Overall Jedi Knight: Jedi Academy Performance
Again, we see some distinct categories of cards, but this time, the 9800 cards pile in second to the 59xx cards. This shows a stronger resilience to AA/AF than the lower end cards.
Overall Unreal Tournament 2003 Performance
Without AA/AF, the high end NVIDIA cards are the clear leaders of the pack; but as soon as AA/AF are turned on, the 9800 move up the chain. The LeadTek and MSI cards are still the leaders all the way, but the Sapphire Radeon 9800XT gives them a good run for their money. Not that anyone is really going to notice a couple frames difference out of 160fps.

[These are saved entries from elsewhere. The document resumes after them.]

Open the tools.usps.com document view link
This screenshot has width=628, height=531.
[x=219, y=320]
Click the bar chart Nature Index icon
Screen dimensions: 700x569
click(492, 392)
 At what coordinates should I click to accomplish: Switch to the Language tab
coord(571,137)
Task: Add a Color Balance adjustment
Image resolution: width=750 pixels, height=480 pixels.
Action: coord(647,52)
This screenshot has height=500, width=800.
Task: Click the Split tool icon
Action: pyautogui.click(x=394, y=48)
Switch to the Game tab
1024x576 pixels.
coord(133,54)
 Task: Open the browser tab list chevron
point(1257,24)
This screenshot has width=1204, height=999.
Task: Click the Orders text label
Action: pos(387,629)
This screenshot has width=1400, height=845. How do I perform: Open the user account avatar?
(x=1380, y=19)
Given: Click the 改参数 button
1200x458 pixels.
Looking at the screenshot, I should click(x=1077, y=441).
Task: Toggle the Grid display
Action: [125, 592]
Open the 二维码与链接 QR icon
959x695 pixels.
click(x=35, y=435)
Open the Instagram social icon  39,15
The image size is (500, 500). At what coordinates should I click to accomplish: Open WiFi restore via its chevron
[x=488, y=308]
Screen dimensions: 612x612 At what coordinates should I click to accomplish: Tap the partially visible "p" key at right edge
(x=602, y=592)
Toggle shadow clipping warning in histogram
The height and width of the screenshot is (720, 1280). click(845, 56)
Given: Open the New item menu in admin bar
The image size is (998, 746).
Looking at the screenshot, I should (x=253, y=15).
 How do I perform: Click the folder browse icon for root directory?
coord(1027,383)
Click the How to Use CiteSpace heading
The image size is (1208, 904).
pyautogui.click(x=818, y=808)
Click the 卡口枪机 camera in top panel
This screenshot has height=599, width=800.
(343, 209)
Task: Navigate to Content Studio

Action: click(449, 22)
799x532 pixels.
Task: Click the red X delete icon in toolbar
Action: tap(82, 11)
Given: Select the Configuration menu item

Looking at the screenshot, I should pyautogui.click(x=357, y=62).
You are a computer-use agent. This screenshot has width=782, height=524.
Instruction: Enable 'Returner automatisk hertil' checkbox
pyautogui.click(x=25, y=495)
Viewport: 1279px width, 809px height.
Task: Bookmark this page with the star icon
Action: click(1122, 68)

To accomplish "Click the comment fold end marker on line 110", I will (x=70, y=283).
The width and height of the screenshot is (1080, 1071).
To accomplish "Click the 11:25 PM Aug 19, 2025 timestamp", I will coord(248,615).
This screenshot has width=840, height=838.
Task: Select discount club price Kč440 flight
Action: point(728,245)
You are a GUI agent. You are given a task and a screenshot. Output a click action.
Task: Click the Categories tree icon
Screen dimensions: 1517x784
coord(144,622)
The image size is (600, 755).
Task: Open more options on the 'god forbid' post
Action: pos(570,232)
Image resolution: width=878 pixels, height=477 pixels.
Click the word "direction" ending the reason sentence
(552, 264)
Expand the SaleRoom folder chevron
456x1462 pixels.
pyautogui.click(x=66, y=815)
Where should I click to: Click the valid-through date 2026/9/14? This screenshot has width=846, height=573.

Final WordsAs for overclocking, it seems that the Radeon 9800XT cards that we looked at don't have as much headroom as the GeForce FX 59xx solutions do. The fact that the 9800XT doesn't benefit as much from overclocking is interesting, especially since the 9600XT seems to benefit so much from it. Core processing power is becoming more and more important, and with shader intensive DX9 games on their way, enthusiasts are going to want more and more power from their graphics cards.
LeadTek and MSI really ran away with the performance here. Both vendors ended up with some really nice cards that we could clock to the sky and back.
Of course, if lower noise is your need, Sapphire has a silent 9600XT and all of MSI's solutions are very quiet.
When it comes to heat, we would really like to be able to analyze the situation a bit more, but hopefully we've been able to show the ball park people would be working with. Of course, lower powered cards are generally cooler, so if you need to maintain a lower system temperature, you'll need to stick with one of the 9600XT cards. If you want to go for one of these really hot cards, you may want to think about trying to keep a cooler system as well.
Hopefully, we will be able to continue doing these massive roundups whenever new GPUs launch. And hopefully, the vendors will continue adding more and more useful and powerful features. We are definitely hoping for a wider variety of RAM types (which is very affected by the number of RAM vendors making GDDR-II modules) and passively cooled solutions. Low noise, low profile, truly single slot solutions are always something that we are after. Current single slot graphics cards are only good for beefing up something like a Shuttle XPC, where you have the AGP slot right next to the side of the case.
Hopefully there has been a little bit in here for everyone, and I would like to thank the manufacturers for getting us their cards and being patient as we put together this massive review.